I felt like that was a perfect film story and there are so many great archives. I always think that the things I enjoy the most are small stories that says something about something bigger rather than trying to ’here is a film about second wave feminism between 1968 and 1973’.

This story was going on at the same time anyway and in the background all of this bigger stuff was going on. So I think it is a really clever way to contextualise what was going on but not ram it down people’s throats.

- Where did the research period start for you? And how much did you know about what was going on at that time?

I knew a little bit and had read a few books on it. I had done a philosophy masters and I had been interested in a history of gender. I remember reading The Female Eunuch by Germaine Greer and thinking ‘this is amazing’.

I knew who Berry Friedan was but I had never read her books and so I started by reading all of these key texts. Billie Jean King is an executive producer on this movie and from just one conversation with her you can get so many ideas of books that you want to read and people that you want to talk to.

I guess it just started by immersing ourselves in those sorts of things and watching a whole host of movies. You just start immersing yourself in a world and one things leads to another as you realise ‘gosh, when this was going on this was also happening’. It just sort of unfolds really as you go along.

- Billie Jean King played a huge part during that time and in the film so how keen was she to get on board and partake in the film?

Because it is was such a big part in her life it was almost like she was auditioning us to see if we were the right filmmakers. I guess people have always wanted to tell this story but she has to tell it in the right way for her.

It is quite rare to get a living legend as they are usually dead; it is quite rare to get to make a film with the person who is the subject of the film. She was very keen but she was keen to have it told in the right way.

I think she was glad to have a female director on board and I think that she liked the fact that we were British. So she just made that leap and she was brilliant.

- The likes of Margaret Court and Chris Evert are also involved so how easy/difficult was it getting them on board?

§ Problems and tasks
[A] Return the passage of the interview between "- Billie Jean" and "them on board?", inclusive, copied word for word.
[B] In the interview, what role does Billie Jean King hold on the movie?

§ Provided data
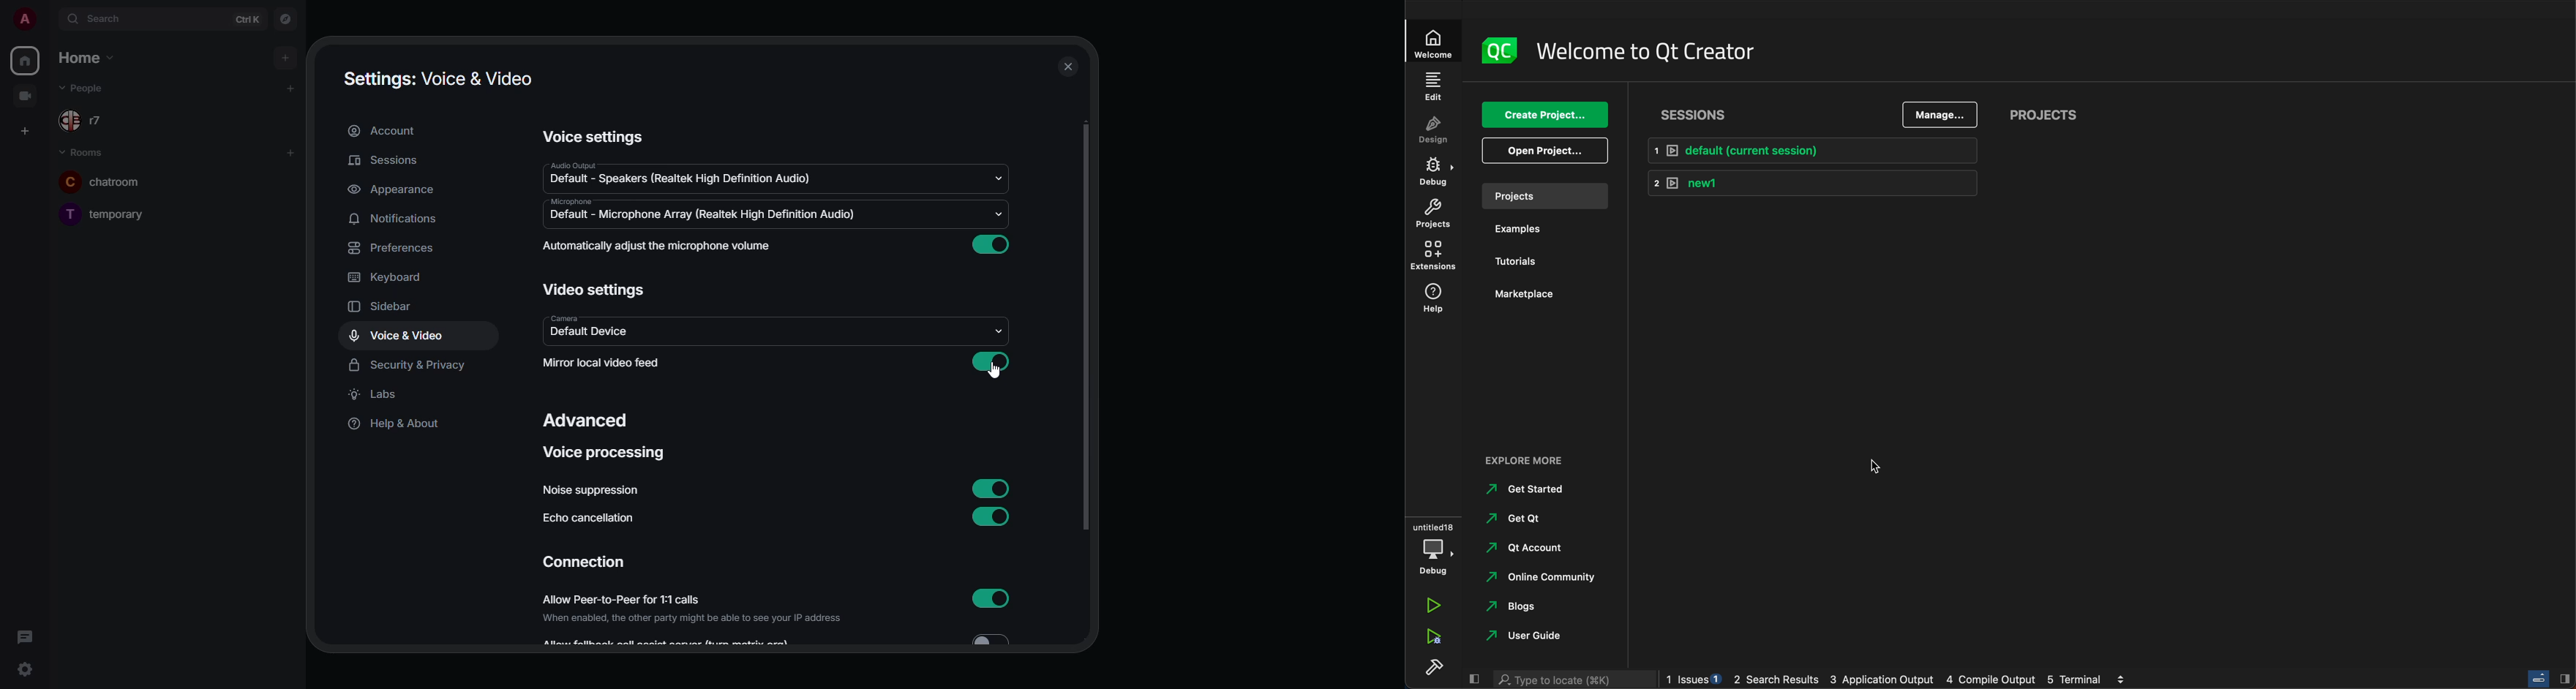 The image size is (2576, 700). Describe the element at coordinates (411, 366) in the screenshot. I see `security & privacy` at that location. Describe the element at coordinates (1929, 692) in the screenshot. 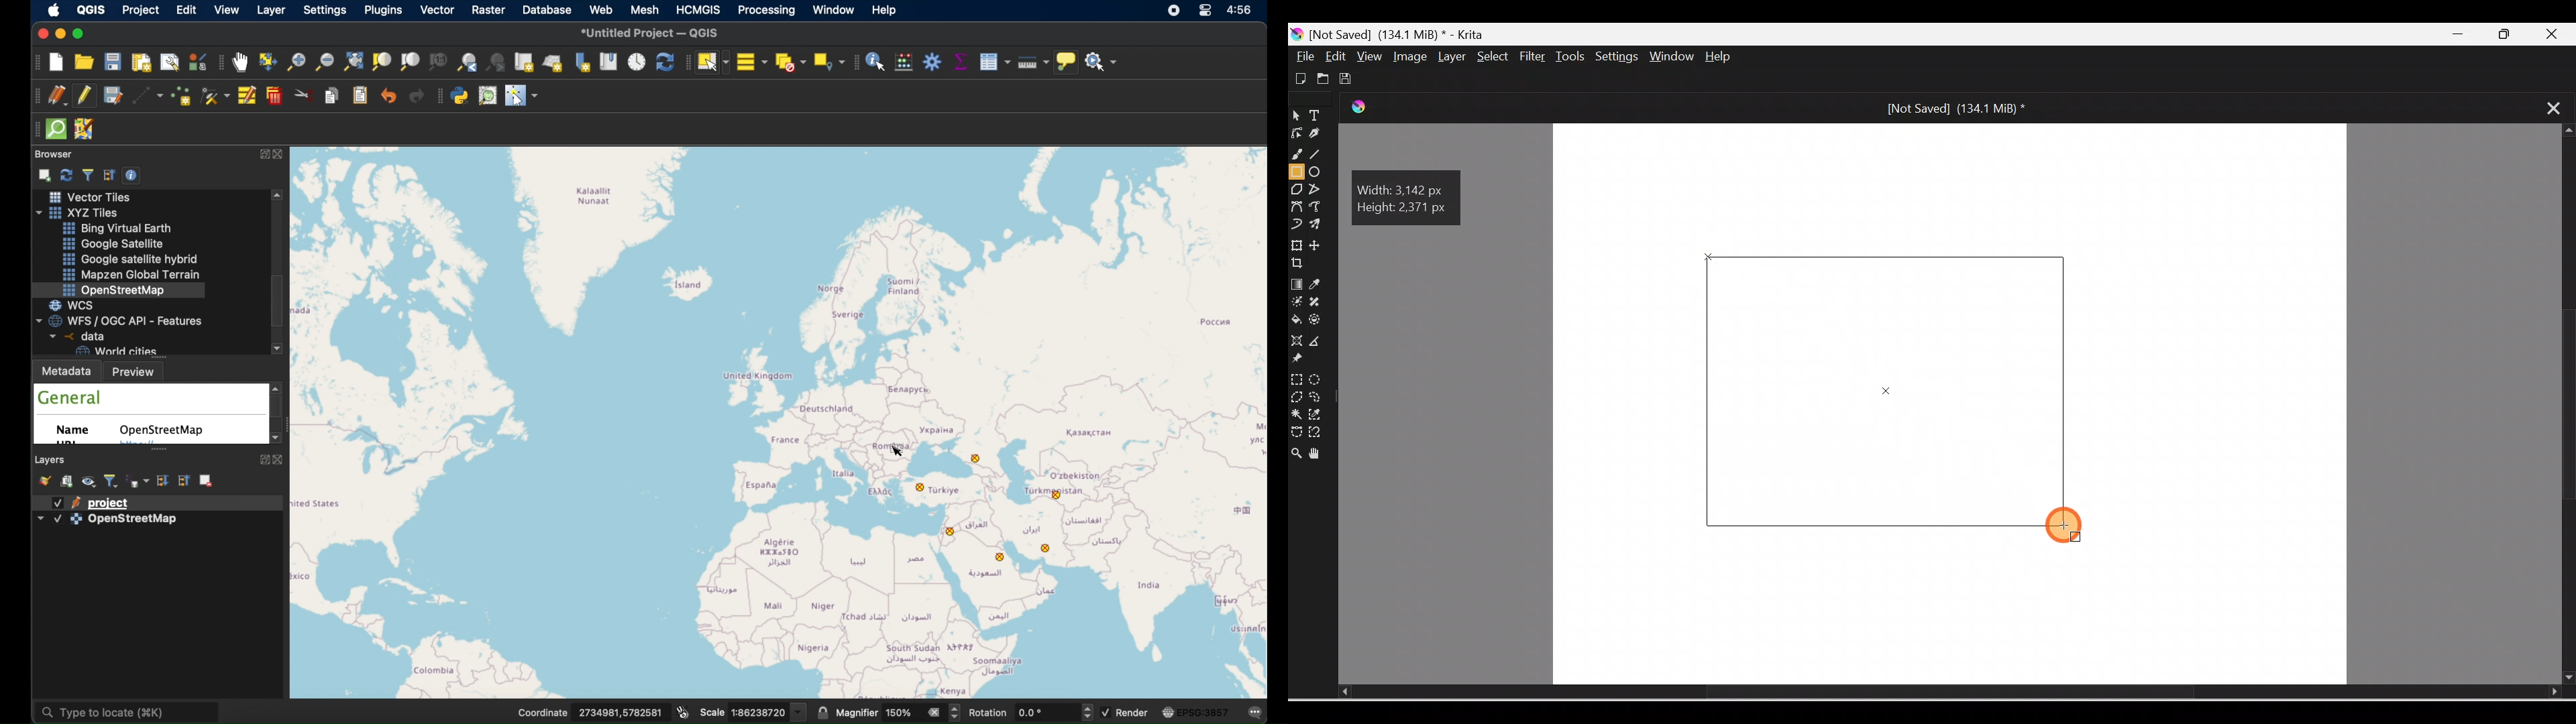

§ Worked answers
[A]
- Billie Jean King played a huge part during that time and in the film so how keen was she to get on board and partake in the film?

Because it is was such a big part in her life it was almost like she was auditioning us to see if we were the right filmmakers. I guess people have always wanted to tell this story but she has to tell it in the right way for her.

It is quite rare to get a living legend as they are usually dead; it is quite rare to get to make a film with the person who is the subject of the film. She was very keen but she was keen to have it told in the right way.

I think she was glad to have a female director on board and I think that she liked the fact that we were British. So she just made that leap and she was brilliant.

- The likes of Margaret Court and Chris Evert are also involved so how easy/difficult was it getting them on board?

[B] She is an executive producer on the movie.